Ankush Ananth Bhat
Ankush Ananth Bhat
AI & Engineering

How I Built TruthLayer: My First AI-Powered Project to Fight Misinformation

I wanted to build something more meaningful than another AI wrapper. So I built TruthLayer — an AI-powered platform that extracts claims from news articles, scores manipulation across five dimensions, and visualises it all on an interactive evidence board.

How I Built TruthLayer: My First AI-Powered Project to Fight Misinformation
Ankush

Ankush Ananth Bhat

1 June 2026

The Problem

In early 2025 I was reading a news article about a drug trial. The headline said the drug "doubled survival rates." The actual study showed a 2% improvement in a 50-person cohort. Both statements were technically true, but they told completely different stories.

I spent the next hour trying to verify the claim — cross-referencing the original study, checking the publication's track record, looking for counter-reports. Most people don't have that hour.

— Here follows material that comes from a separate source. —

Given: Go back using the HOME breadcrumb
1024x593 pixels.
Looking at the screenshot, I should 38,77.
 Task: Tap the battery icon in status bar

That frustration became TruthLayer.

The goal wasn't to build a "fake news detector" — that framing is too blunt and politically loaded. The goal was something more useful: take any news article URL and surface what the AI can actually figure out — which sentences are verifiable facts, which are opinions dressed as facts, which contain logical fallacies, and what context is conspicuously absent.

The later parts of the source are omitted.